● Data listing:
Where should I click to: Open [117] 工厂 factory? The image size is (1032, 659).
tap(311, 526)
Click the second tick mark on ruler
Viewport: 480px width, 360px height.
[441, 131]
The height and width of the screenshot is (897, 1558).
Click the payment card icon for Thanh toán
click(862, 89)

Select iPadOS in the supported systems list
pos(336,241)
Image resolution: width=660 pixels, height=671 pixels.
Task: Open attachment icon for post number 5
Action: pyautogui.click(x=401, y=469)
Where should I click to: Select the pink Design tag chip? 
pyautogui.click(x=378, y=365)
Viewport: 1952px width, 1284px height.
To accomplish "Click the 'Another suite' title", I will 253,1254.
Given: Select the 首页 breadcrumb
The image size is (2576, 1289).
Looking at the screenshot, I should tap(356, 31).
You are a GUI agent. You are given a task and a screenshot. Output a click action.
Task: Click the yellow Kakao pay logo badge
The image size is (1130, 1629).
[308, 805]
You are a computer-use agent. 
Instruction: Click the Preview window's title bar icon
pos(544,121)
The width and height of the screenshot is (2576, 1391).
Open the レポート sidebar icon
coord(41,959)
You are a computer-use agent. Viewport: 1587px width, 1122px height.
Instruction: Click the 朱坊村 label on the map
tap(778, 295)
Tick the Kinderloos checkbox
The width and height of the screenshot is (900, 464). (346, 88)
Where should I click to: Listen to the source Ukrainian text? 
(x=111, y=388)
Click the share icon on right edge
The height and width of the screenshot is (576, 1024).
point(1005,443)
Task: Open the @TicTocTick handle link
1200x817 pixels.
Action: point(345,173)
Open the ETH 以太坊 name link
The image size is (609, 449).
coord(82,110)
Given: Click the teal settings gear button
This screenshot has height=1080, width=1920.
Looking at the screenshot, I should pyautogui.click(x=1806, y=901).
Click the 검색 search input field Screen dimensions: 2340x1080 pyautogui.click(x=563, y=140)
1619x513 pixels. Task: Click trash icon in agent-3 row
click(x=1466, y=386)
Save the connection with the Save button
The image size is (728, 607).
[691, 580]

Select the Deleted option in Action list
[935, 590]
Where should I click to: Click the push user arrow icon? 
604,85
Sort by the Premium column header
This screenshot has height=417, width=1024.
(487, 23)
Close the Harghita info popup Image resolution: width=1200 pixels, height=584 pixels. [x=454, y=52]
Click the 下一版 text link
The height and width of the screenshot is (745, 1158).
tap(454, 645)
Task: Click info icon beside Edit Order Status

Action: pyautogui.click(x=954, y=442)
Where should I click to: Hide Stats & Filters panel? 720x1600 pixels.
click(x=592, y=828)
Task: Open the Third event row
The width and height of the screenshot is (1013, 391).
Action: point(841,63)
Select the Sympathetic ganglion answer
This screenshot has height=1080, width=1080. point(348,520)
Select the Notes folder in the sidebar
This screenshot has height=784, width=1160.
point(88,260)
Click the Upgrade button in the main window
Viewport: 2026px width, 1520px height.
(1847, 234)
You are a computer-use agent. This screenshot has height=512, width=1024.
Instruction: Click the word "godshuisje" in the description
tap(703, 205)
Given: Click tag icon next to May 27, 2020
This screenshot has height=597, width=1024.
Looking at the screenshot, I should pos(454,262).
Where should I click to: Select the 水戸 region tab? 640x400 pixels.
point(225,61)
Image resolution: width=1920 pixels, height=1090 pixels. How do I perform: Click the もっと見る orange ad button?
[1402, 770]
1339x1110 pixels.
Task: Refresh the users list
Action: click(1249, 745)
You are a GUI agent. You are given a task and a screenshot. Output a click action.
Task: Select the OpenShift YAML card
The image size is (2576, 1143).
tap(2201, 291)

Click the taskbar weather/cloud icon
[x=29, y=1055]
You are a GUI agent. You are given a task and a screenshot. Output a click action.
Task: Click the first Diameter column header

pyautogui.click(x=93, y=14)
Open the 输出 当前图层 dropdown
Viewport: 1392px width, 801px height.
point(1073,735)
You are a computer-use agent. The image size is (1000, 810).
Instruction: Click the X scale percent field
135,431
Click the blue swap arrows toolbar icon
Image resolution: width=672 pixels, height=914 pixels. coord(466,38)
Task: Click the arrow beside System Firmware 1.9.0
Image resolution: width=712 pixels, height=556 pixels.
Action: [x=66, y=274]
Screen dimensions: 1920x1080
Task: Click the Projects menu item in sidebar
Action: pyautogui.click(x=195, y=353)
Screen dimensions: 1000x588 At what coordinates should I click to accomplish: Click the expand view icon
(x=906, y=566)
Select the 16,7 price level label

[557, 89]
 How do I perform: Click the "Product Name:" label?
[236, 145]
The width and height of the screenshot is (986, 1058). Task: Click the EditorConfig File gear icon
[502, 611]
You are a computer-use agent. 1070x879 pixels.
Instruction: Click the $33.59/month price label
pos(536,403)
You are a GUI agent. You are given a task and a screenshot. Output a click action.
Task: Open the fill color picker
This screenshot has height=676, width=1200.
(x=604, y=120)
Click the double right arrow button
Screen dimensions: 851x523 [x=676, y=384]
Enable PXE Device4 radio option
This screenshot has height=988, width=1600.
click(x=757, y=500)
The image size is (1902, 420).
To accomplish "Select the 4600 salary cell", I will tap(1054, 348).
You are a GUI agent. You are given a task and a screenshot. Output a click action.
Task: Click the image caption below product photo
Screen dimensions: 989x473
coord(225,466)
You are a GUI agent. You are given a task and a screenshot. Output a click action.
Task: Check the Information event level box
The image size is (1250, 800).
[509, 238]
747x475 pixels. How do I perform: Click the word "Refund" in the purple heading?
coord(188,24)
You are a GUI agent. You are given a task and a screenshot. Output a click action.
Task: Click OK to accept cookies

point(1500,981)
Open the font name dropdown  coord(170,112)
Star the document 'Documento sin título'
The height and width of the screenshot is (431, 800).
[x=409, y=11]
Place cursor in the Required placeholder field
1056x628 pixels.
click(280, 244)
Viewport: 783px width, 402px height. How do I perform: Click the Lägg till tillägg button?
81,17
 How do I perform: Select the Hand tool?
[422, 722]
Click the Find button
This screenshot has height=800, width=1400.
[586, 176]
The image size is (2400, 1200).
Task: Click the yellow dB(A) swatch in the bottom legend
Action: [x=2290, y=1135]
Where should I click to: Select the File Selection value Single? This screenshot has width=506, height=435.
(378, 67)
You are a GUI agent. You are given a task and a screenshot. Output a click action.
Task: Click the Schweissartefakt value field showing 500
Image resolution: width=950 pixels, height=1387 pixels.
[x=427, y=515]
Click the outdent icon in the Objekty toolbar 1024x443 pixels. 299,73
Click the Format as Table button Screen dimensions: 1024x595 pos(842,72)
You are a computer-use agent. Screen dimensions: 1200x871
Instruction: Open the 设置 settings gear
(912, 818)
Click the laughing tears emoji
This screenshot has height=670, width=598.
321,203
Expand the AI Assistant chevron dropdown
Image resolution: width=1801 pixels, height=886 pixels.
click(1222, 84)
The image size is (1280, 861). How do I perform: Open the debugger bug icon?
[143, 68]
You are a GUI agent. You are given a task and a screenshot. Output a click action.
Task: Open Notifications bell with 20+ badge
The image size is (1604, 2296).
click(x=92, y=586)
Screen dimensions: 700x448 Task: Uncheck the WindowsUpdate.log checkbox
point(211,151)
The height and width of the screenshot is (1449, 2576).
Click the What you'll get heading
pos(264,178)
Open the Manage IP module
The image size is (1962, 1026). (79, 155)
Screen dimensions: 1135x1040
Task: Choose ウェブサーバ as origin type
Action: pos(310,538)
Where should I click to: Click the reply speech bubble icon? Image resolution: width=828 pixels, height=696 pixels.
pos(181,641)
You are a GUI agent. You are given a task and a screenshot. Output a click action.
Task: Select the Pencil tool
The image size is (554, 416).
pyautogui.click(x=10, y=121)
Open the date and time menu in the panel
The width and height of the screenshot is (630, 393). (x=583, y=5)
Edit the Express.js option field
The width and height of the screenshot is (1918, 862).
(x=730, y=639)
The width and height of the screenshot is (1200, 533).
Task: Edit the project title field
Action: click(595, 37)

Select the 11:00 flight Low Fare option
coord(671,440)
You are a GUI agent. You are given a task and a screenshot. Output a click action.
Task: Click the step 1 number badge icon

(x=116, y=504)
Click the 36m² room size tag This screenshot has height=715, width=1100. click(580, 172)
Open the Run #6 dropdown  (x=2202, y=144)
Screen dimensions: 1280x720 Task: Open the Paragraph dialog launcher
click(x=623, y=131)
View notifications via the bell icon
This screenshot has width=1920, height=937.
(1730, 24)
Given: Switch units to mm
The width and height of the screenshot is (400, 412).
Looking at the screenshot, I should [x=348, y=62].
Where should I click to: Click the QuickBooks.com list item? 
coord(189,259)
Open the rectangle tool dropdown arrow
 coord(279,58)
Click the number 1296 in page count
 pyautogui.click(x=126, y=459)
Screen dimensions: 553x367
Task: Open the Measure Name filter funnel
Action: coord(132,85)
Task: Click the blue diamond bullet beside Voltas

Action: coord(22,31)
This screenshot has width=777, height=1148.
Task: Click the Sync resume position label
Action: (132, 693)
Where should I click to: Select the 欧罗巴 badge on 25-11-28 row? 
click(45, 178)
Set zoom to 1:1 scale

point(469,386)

● Task goal: Rewrite the records from the first line through the line containing "should pyautogui.click(x=1806, y=901).", replacing "checkbox" with "tickbox" and leaving everything else unchanged.

● Exercise answer:
Where should I click to: Open [117] 工厂 factory? The image size is (1032, 659).
tap(311, 526)
Click the second tick mark on ruler
Viewport: 480px width, 360px height.
[441, 131]
The height and width of the screenshot is (897, 1558).
Click the payment card icon for Thanh toán
click(862, 89)

Select iPadOS in the supported systems list
pos(336,241)
Image resolution: width=660 pixels, height=671 pixels.
Task: Open attachment icon for post number 5
Action: pyautogui.click(x=401, y=469)
Where should I click to: Select the pink Design tag chip? 
pyautogui.click(x=378, y=365)
Viewport: 1952px width, 1284px height.
To accomplish "Click the 'Another suite' title", I will 253,1254.
Given: Select the 首页 breadcrumb
The image size is (2576, 1289).
Looking at the screenshot, I should tap(356, 31).
You are a GUI agent. You are given a task and a screenshot. Output a click action.
Task: Click the yellow Kakao pay logo badge
The image size is (1130, 1629).
[308, 805]
You are a computer-use agent. 
Instruction: Click the Preview window's title bar icon
pos(544,121)
The width and height of the screenshot is (2576, 1391).
Open the レポート sidebar icon
coord(41,959)
You are a computer-use agent. Viewport: 1587px width, 1122px height.
Instruction: Click the 朱坊村 label on the map
tap(778, 295)
Tick the Kinderloos tickbox
The width and height of the screenshot is (900, 464). (346, 88)
Where should I click to: Listen to the source Ukrainian text? 
(x=111, y=388)
Click the share icon on right edge
The height and width of the screenshot is (576, 1024).
point(1005,443)
Task: Open the @TicTocTick handle link
1200x817 pixels.
Action: point(345,173)
Open the ETH 以太坊 name link
The image size is (609, 449).
coord(82,110)
Given: Click the teal settings gear button
This screenshot has height=1080, width=1920.
Looking at the screenshot, I should pyautogui.click(x=1806, y=901).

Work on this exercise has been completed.